▸ **PEDIDO DE TAREFA 1**
Reproduza, sem alterações, o trecho do texto sobre os estafetas e as plataformas digitais que vai de "Em reação a" até "salientou a governante.", inclusive.
▸ **PEDIDO DE TAREFA 2**
Traduza para inglês a seguinte frase do texto sobre os estafetas e as plataformas digitais: "Esta quinta-feira, a inspetora-geral da ACT precisou que em 2023 foram feitas 1.133 notificações, neste âmbito."
▸ **PEDIDO DE TAREFA 3**
Indique se cada afirmação está de acordo com o texto sobre os estafetas e as plataformas digitais, respondendo sim ou não e citando as palavras do texto que o decidem: (a) Em 2023 foram feitas 1.133 notificações. (b) As plataformas aceitaram integrar os estafetas enquanto estafetas. (c) A ministra do Trabalho é Ana Mendes Godinho.

▸ **TEXTO APRESENTADO**

◆ ◆ ◆

A meio de novembro, a ministra do Trabalho anunciou no Parlamento que já tinham sido desencadeadas cerca de mil ações de reconhecimento de contratos de trabalho entre os estafetas e as plataformas digitais.

Esta quinta-feira, a inspetora-geral da ACT precisou que em 2023 foram feitas 1.133 notificações, neste âmbito. Porém, perante a recusa das plataformas em integrar os estafetas enquanto estafetas, estas ações estão agora a ser encaminhadas para o Ministério Público, a quem cabe “nos termos legais impulsionar a ação de reconhecimento da existência de um contrato de trabalho“, explicou Fernanda Campos.

Em reação a estes dados, a ministra do Trabalho, Ana Mendes Godinho, deixou claro que “não podemos permitir que as novas formas de trabalho sejam velhas formas de escravatura“. “A ACT é o grande agente que dá voz a milhares de pessoas, que tradicionalmente não têm voz”, salientou a governante.

◆ ◆ ◆

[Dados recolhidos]

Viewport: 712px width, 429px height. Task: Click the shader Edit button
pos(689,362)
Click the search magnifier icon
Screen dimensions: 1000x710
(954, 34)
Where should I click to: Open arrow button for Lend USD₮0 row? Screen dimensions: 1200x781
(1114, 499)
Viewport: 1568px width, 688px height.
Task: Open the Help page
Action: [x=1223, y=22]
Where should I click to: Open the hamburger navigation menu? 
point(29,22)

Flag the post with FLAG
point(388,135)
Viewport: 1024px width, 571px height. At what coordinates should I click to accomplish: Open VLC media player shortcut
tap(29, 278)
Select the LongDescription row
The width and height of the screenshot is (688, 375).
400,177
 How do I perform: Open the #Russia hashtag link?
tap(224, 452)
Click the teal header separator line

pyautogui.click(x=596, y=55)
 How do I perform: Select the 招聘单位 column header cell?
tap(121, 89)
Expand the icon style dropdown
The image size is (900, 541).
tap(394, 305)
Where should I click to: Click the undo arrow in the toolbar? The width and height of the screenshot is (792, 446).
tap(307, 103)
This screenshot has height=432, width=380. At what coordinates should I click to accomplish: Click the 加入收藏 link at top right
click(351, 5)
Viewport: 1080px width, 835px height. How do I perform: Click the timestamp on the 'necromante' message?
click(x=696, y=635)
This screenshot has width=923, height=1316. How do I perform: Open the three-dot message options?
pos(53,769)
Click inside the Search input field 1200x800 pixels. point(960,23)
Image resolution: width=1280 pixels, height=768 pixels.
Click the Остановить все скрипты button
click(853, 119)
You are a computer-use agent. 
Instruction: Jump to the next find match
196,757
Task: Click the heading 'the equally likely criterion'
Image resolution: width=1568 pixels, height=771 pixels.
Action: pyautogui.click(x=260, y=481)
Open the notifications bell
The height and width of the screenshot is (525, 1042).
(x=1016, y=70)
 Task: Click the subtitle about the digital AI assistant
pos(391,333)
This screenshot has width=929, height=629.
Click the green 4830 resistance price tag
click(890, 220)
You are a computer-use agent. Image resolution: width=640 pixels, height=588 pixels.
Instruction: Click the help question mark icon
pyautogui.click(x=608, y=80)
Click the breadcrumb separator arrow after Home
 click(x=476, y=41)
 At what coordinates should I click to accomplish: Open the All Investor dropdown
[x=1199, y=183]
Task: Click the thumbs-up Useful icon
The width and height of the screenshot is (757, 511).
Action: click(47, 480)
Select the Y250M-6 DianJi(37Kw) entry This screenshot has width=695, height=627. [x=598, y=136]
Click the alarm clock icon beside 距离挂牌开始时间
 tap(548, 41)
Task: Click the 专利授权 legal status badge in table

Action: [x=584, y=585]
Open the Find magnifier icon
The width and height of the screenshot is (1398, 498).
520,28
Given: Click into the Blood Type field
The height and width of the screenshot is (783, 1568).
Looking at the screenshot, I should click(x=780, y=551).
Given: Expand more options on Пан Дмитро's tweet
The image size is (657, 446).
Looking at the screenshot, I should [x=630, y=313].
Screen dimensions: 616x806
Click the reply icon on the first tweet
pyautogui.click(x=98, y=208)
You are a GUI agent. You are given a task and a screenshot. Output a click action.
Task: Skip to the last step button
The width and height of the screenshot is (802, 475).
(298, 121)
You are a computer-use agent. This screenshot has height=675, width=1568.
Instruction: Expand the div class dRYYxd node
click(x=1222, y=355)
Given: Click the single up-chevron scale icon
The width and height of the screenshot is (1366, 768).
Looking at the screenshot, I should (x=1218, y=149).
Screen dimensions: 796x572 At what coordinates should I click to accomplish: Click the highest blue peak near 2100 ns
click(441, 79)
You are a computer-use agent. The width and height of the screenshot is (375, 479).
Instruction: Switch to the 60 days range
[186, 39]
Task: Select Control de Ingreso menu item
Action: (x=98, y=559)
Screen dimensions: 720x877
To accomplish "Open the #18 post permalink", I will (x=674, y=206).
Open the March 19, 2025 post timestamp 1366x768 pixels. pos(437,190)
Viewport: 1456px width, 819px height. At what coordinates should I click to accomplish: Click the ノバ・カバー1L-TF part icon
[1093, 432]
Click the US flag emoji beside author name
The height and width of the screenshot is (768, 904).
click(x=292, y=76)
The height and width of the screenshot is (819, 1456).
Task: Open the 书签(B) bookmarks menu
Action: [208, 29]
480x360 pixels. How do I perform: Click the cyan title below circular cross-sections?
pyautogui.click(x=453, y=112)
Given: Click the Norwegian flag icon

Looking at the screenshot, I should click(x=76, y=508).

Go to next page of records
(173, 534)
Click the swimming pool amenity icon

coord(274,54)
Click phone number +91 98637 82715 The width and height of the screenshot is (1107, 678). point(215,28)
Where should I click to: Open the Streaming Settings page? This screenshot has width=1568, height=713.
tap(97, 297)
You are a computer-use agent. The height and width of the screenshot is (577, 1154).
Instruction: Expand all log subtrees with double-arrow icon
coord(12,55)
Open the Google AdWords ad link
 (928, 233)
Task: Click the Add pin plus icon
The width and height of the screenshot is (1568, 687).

◆ ◆ ◆

▸ **RESULTADO 1**
Em reação a estes dados, a ministra do Trabalho, Ana Mendes Godinho, deixou claro que “não podemos permitir que as novas formas de trabalho sejam velhas formas de escravatura“. “A ACT é o grande agente que dá voz a milhares de pessoas, que tradicionalmente não têm voz”, salientou a governante.

▸ **RESULTADO 2**
This Thursday, the inspector general of the ACT specified that 1,133 notifications were made in 2023 in this regard.

▸ **RESULTADO 3**
(a) Sim: "em 2023 foram feitas 1.133 notificações".
(b) Não: "perante a recusa das plataformas em integrar os estafetas enquanto estafetas".
(c) Sim: "a ministra do Trabalho, Ana Mendes Godinho".